Exercise details: Write out the whole MiniMax M2.7 article below, word for word.

Extract to read:
News

MiniMax M2.7: The 10B Model That Beats Claude and GPT on Coding Benchmarks

Aan Team·March 23, 2026·4 min read
MiniMax M2.7: The 10B Model That Beats Claude and GPT on Coding Benchmarks

MiniMax, a Shanghai-based AI company, released M2.7 on March 18, 2026. The model uses a Mixture of Experts architecture with only 10 billion active parameters — the smallest model to reach Tier-1 performance. It costs $0.30 per million input tokens and $1.20 per million output tokens, making it roughly 50 times cheaper than Claude Opus 4.6 and 25 times cheaper than GPT-5.

The headline numbers are real. On SWE-Bench Verified, M2.7 scores 78%, compared to Claude Opus at 55%. On Artificial Analysis Intelligence Index, it ranked first out of 136 models. On MLE-Bench Lite, it ties with Gemini 3.1 Pro at 66.6%. These are not cherry-picked results across a handful of tasks — the model performs consistently across software engineering, tool use, and professional productivity benchmarks.

Self-evolving: the model that built itself

The most unusual claim about M2.7 is how it was trained. MiniMax describes it as the first commercial model that deeply participated in its own evolution. During development, M2.7 was given access to its own training pipeline — analyzing failure trajectories, planning changes to its scaffold code, running evaluations, and deciding whether to keep or revert modifications.

Dataset excerpts:
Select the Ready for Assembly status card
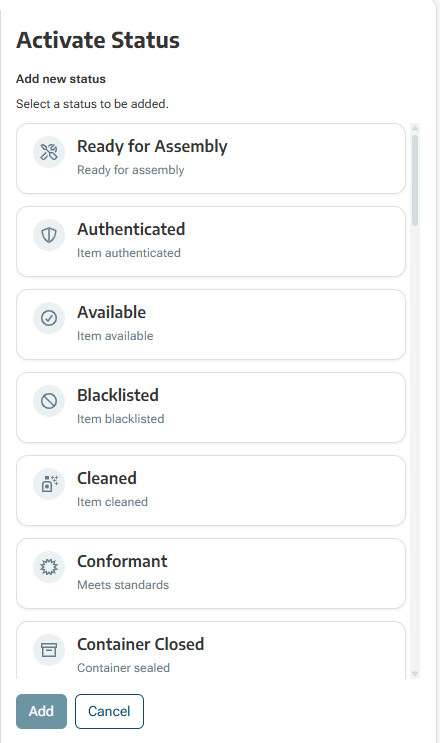 click(x=211, y=158)
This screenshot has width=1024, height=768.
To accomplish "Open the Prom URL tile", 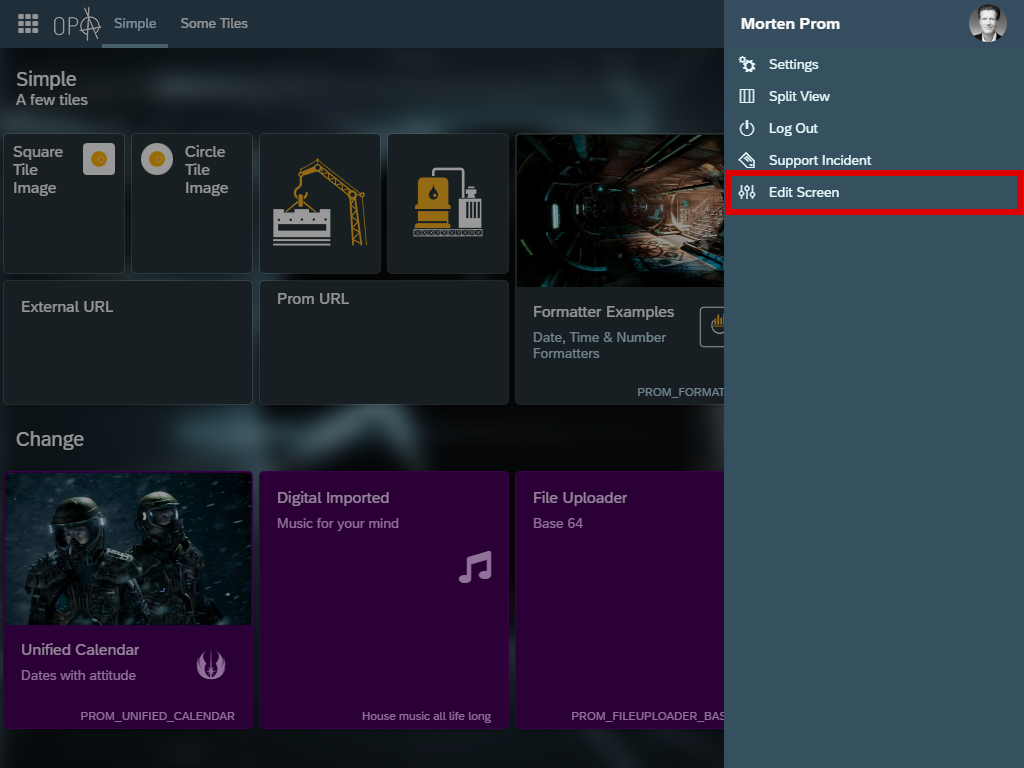I will pos(384,342).
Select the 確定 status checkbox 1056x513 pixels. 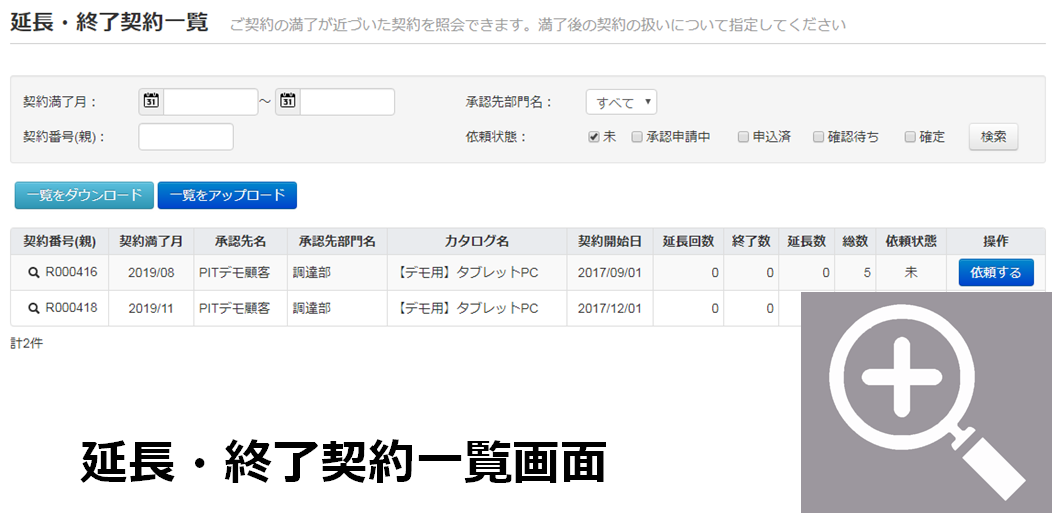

Exercise answer:
News

MiniMax M2.7: The 10B Model That Beats Claude and GPT on Coding Benchmarks

Aan Team·March 23, 2026·4 min read
MiniMax M2.7: The 10B Model That Beats Claude and GPT on Coding Benchmarks

MiniMax, a Shanghai-based AI company, released M2.7 on March 18, 2026. The model uses a Mixture of Experts architecture with only 10 billion active parameters — the smallest model to reach Tier-1 performance. It costs $0.30 per million input tokens and $1.20 per million output tokens, making it roughly 50 times cheaper than Claude Opus 4.6 and 25 times cheaper than GPT-5.

The headline numbers are real. On SWE-Bench Verified, M2.7 scores 78%, compared to Claude Opus at 55%. On Artificial Analysis Intelligence Index, it ranked first out of 136 models. On MLE-Bench Lite, it ties with Gemini 3.1 Pro at 66.6%. These are not cherry-picked results across a handful of tasks — the model performs consistently across software engineering, tool use, and professional productivity benchmarks.

Self-evolving: the model that built itself

The most unusual claim about M2.7 is how it was trained. MiniMax describes it as the first commercial model that deeply participated in its own evolution. During development, M2.7 was given access to its own training pipeline — analyzing failure trajectories, planning changes to its scaffold code, running evaluations, and deciding whether to keep or revert modifications.